Lightroom Colour Rendering


Curbar Edge, The Peak District. Olympus EM5
Curbar Edge, The Peak District. Olympus EM5

Recently I have become more and more interested in creating images that exhibit natural colours. These might not always have been the colours present when I shot the image but the goal is to make them appear natural and believable whilst still being vibrant.

Part of this search for natural colour rendering is down to the camera equipment and part of it is down to how the image is processed when it’s converted from RAW. My current feelings are that my Sony RX10 is the most capable of my cameras when it comes to rending strong yet believable colours. It seems particularly good when it comes to Greens and Blues in the landscape. The EM5 is also a good performer yet not quite as subtle and strong. Canon also appear to be catching up but I still prefer the Sony rendering.

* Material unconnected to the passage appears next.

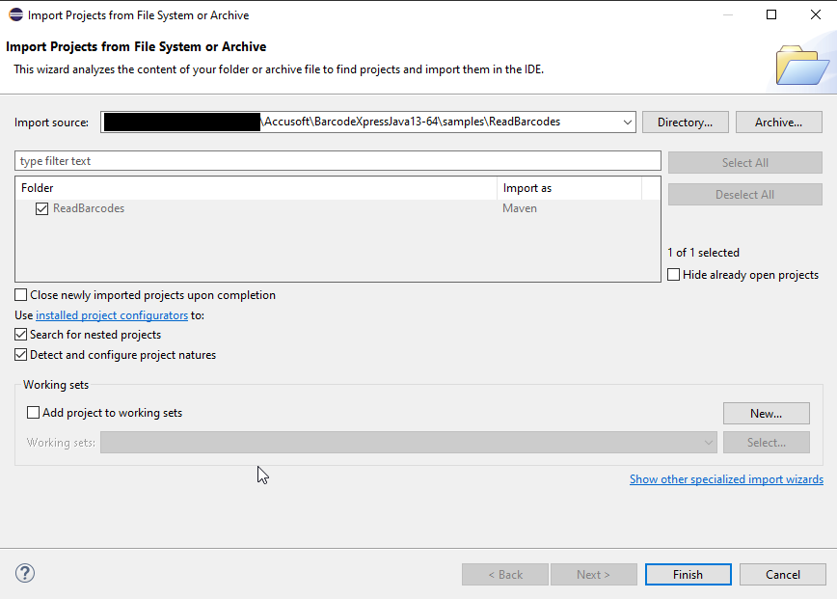This screenshot has width=837, height=599.
Task: Choose an archive using the Archive button
Action: [778, 122]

When it comes to the conversion from RAW, Lightroom is pretty good but Capture One is sometimes better. Despite this I still keep turning to Lightroom as I can load my own colour profiles which I created for my cameras (you can also download these from the Lenscraft website if you use the same cameras as I do https://www.lenscraft.co.uk/members-area/camera-profiles/).

If you do use custom profiles with Lightroom you would access these under the Camera Calibration panel of the Develop module. Here you will find a drop down Profile list with all the compatible profiles for the RAW file you are processing.

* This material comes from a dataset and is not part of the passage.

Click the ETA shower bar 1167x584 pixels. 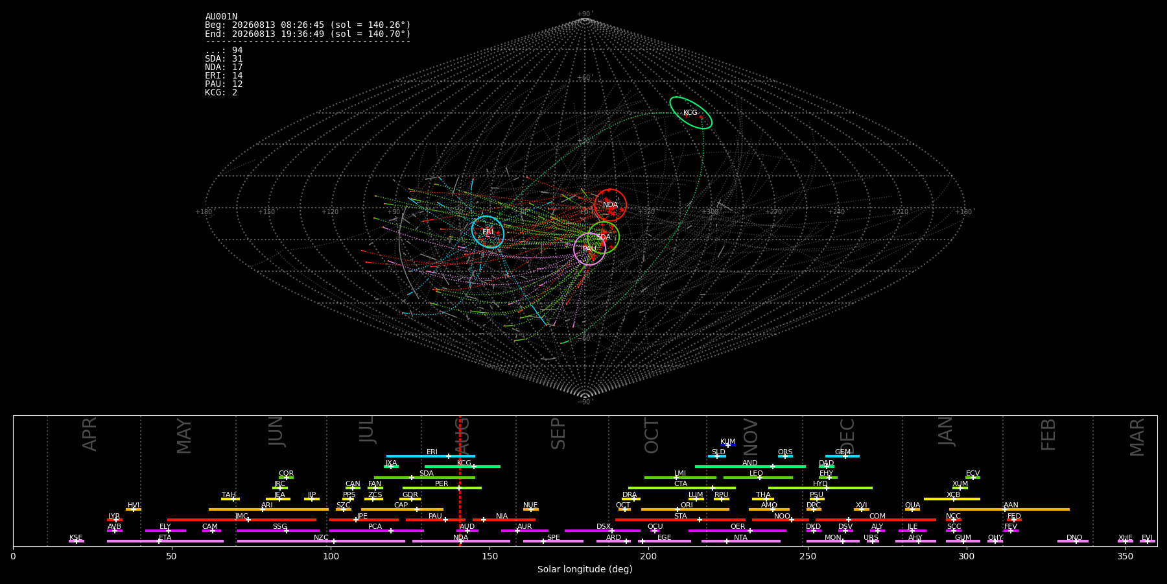165,541
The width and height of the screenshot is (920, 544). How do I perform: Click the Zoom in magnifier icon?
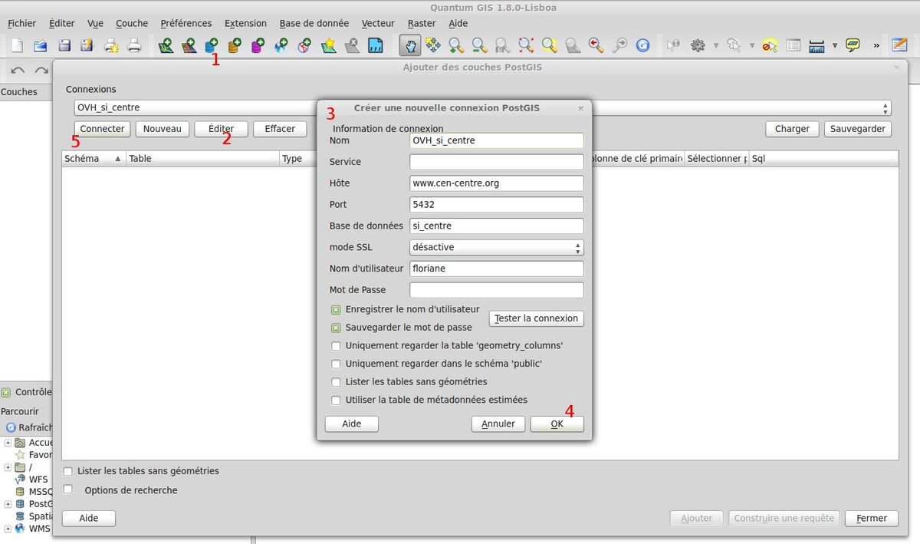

Lightroom Camera Calibrationm Panel in the Develop Module
Lightroom Camera Calibrationm Panel in the Develop Module

As well as your own custom profiles there are also profiles the camera manufacturer may have provided as well as the default “Adobe Standard”. In the past the Adobe Standard profiles have been pretty poor in comparison to the custom profiles. At some point, it might be Lightroom 6 as I can’t put my finger on when, this all changed. The standard profiles now appear much more natural and a pretty good match to the custom profiles.

If you haven’t already done so, it’s worth exploring this a little further. I would be interested to hear others views on the subject.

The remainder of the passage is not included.